Per quanto la proposta abbia trovato l’immediato sostegno di major discografiche e produttori cinematografici, la Casa Bianca ha reso noto pochi giorni fa che non sosterrà il SOPA. A scriverlo sul blog istituzionale sono stati componenti di spicco dello staff di Obama: Victoria Espinel, Aneesh Chopra e Howard Schmidt, titolari rispettivamente della difesa della proprietà intellettuale, dello sviluppo tecnologico e della cybersicurezza. “Sebbene riteniamo che la pirateria online da parte di siti stranieri sia una problema grave che necessiti di una serie risposta legislativa, non sosterremo leggi che riducono la libertà di espressione, aumentano il rischio in materia di cyber-sicurezza, o minano il dinamismo e l’innovazione di internet a livello mondiale”, hanno chiarito dunque dalla Casa Bianca. Che deve avere recepito, evidentemente, le istanze non solo dei singoli utenti, impegnati da tempo a contrastare il varo della legge tramite petizioni online, ma anche dei colossi di internet quali Google, Yahoo!, Twitter e Facebook. Secondo alcuni, infatti, i possibili strumenti legislativi di cui gli Stati Uniti potrebbero avvalersi non si discosterebbero troppo dai metodi, certamente poco ortodossi, perpetrati in Cina per oscurare siti ritenuti scomodi dalle autorità.

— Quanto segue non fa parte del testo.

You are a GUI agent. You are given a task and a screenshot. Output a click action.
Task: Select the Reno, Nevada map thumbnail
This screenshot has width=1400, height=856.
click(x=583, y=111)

Il 24 gennaio prenderà il via la discussione in Senato (in questi giorni sono stati presentati diversi emendamenti in commissione Giustizia della Camera) e anche Rupert Murdoch, il magnate australiano dell’editoria, non ha gradito la posizione della Casa Bianca. “Obama si è dunque unito ai padroni della Silicon Valley che minacciano di pirateria e di furto puro e semplice tutti i creatori di software”, ha sostenuto “lo squalo” su Twitter il 14 gennaio in riferimento al comunicato pubblicato dallo staff presidenziale. Per poi creare un caso nel caso alcuni giorni dopo, scrivendo: “Seems like universal anger with Optus from all sorts of normal supporters. Maybe backing pirates a rare miscalculation by friend Axelrod”. Murdoch, il quale peraltro non è nuovo a gaffe su Twitter, ha digitato Optus anziché Potus che sta per President of the United States. Ma pur ammettendo l’errore poco dopo (colpa dell’iPad, si è giustificato) i tantissimi followers non gli hanno risparmiato battute al vetriolo. Non un gran male in verità per Murdoch, il suo pensiero è giunto in ogni caso forte e chiaro a chi doveva giungere. E mentre Google – accusata dal magnate di diffondere materiale pirata – si difendeva ricordando che lo scorso anno sono state rimosse cinque milioni di pagine web illegali dal proprio motore di ricerca, da giorni circola la voce di un possibile “sciopero” di internet organizzato dalla NetCoalition, organizzazione a cui si sono associati Facebook e altri social network nonché motori di ricerca. Non è chiaro se realmente avverrà una tale nuclear option, intanto però Jimmi Wales, fondatore di Wikipedia, ha annunciato che la versione in inglese del sito andrà offline mercoledì per protesta.
E non è tutto. Al Senato, infatti, transita il PIPA (Protect IP Act), un progetto “gemello” del SOPA presentato dal democratico Patrick Leahy.